Utilized properly and focused on practical applications, AI and machine learning can be transformational in improving customer experience. Yet too often the technology is stuck at R&D or POC stages rather than full-fledged development across an enterprise state of maturity.
I see two main reasons for the disconnect:
- KPIs for strategic planning and enterprise measurement are not prevalent. Organizations must adopt strategy and in-line analytic reporting to be able to thoroughly and comprehensively apply AI and/or machine learning across an enterprise.
- AI has become the hostage of highly skilled data scientists who found their niche during the big data revolution, where they developed an approach to AI based on coding. While important, coding is not – and never will be – the common language spoken across all industries and all types of businesses. There needs to be a different approach available (versus an army of coders) for the scaling of AI across an enterprise.
Scaling AI and machine learning across the enterprise begins with a solid data foundation. High-quality, robust data that is structured at ingest is a requirement for models to analyze, learn and perform – especially when the end goal is real-time personalization.
For real-time personalization to be effective, marketers must have a unified customer profile, that unifies data from every source and of every type – structured, semi-structured, unstructured, etc. The customer profile must be updated in real time, to ensure that new data is analyzed in the context of previous data. Having a data strategy is a key requirement to enable marketers to execute contextually relevant campaigns that are always in the cadence of an always-on, connected customer throughout an omnichannel journey.
Personalization with Persistent and Accurate Customer Data
With a unified customer profile, the next step is to combine it with automated machine learning (AML). Here, we see why a reliance on data scientists for building offline models is an antiquated notion. If we accept that real time is indispensable for the delivery of a hyper-personalized CX, building offline models simply cannot keep pace. Customer journeys – and business goals – change at a moment’s notice, and models go stale – particularly because their construct fails to address the influx of data in the time it takes to operationalize a model.
By contrast, self-training, online AML models that evolve over time without human input ensure that a model ties directly to a metric a marketer is trying to push during development. Like natural selection, the model is tuned to optimize the metric, which guarantees that the model will be highly relevant and effective in moving the metrics a marketer intends to move, all without relying on human judgment.
With the infusion of machine learning with algorithmic optimization, marketers are freed to run dozens or hundreds of models, with optimization done against fleets of models simultaneously, all continuously assessing if the models are reducing error against the perfect solution for a particular metric. This type of machine learning paired with the experience of human marketers is critical to creating an authentic, personalized customer experience.
Break Through by Creating Digital Experiences
With an appreciation of the true power of AI and machine learning, it’s easy to see that one-off use case – such as a chatbot – are short-sighted. Unfortunately, despite AI and ML being capable of delivering such powerful experiences, they are not being applied consistently at the enterprise level.
McKinsey research shows that adoption and impact are often the byproduct of having executive support. The “State of AI in 2020” report concludes that what “separates the best from the rest” (read: highest bottom-line impact) are businesses that exhibit overall organizational strength and engage in a set of core best practices. That is, those that recognize the value of a solid data foundation and the need to think beyond implementing AI and machine learning for a one-off simple use case.

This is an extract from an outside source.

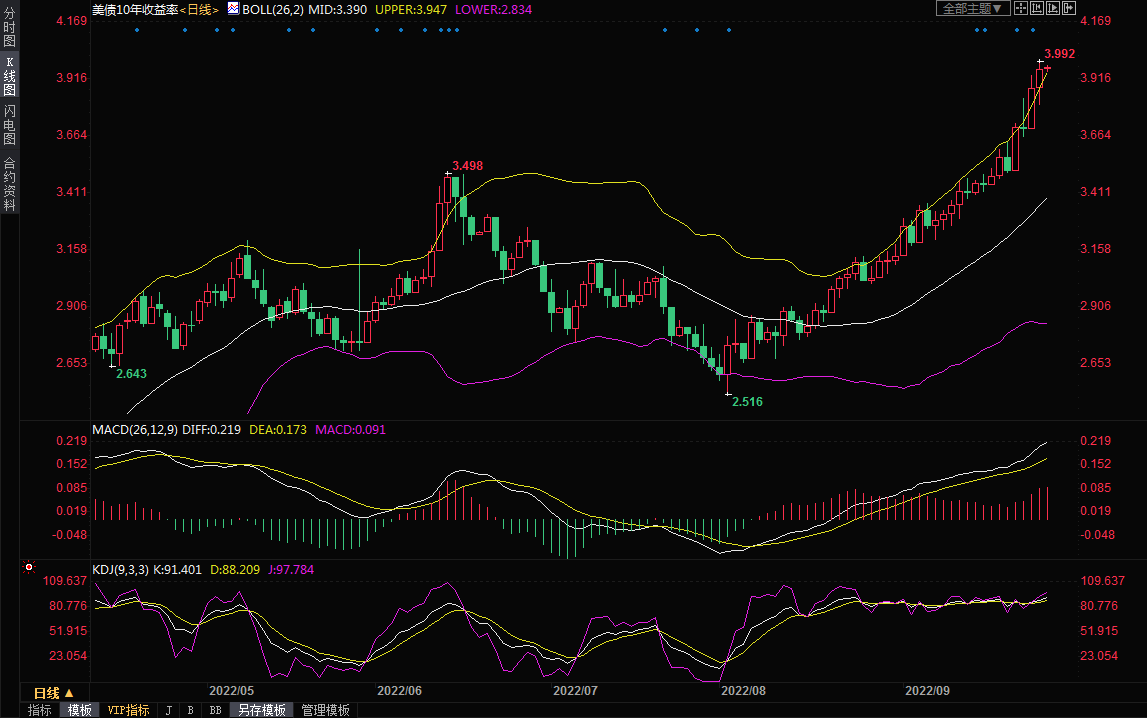The image size is (1147, 718).
Task: Click the crosshair cursor icon
Action: (x=1021, y=8)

Collaboration and Utilization are Key to Success
Beyond putting the right technology in place, how can organizations begin to transform CX with AI that spans the enterprise? First off, there must be an acceptance that marketing is a mission-critical department with the potential to be the top revenue driver for the enterprise. There should be no doubt that achieving true segment-of-one marketing with hyper-personalized experiences is worth the time, effort and resources.
Technology, strategy, process and change management overhauls are all part of the equation. Organizations may be hesitant to make these investments, but satisfying customers with sustained omnichannel relevance is worth the effort.
The end result is having the consistent capability to land the perfect message, offer or content at the precise moment of interaction – whether it’s a customer landing on a website, a mobile app or email at the moment it’s opened. With the right analytics, it is not beyond the scope of AI to develop the optimal sequence and various alternatives that may be relevant based on a customer’s behavior. Importantly, the sequence and alternatives are continuously updated to match a unique customer journey.
Citizen marketers should look to build and deploy their own machine learning models with little manual effort or statistical skills – and thus reap enterprise-level benefits that consistently drive new revenue. Once these types of tools are truly embraced as a standard set of applications in the business environment, we will begin to see AI/ML scale across the enterprise to deliver value across a multitude of functions. We anticipate that day arrives sooner rather than later.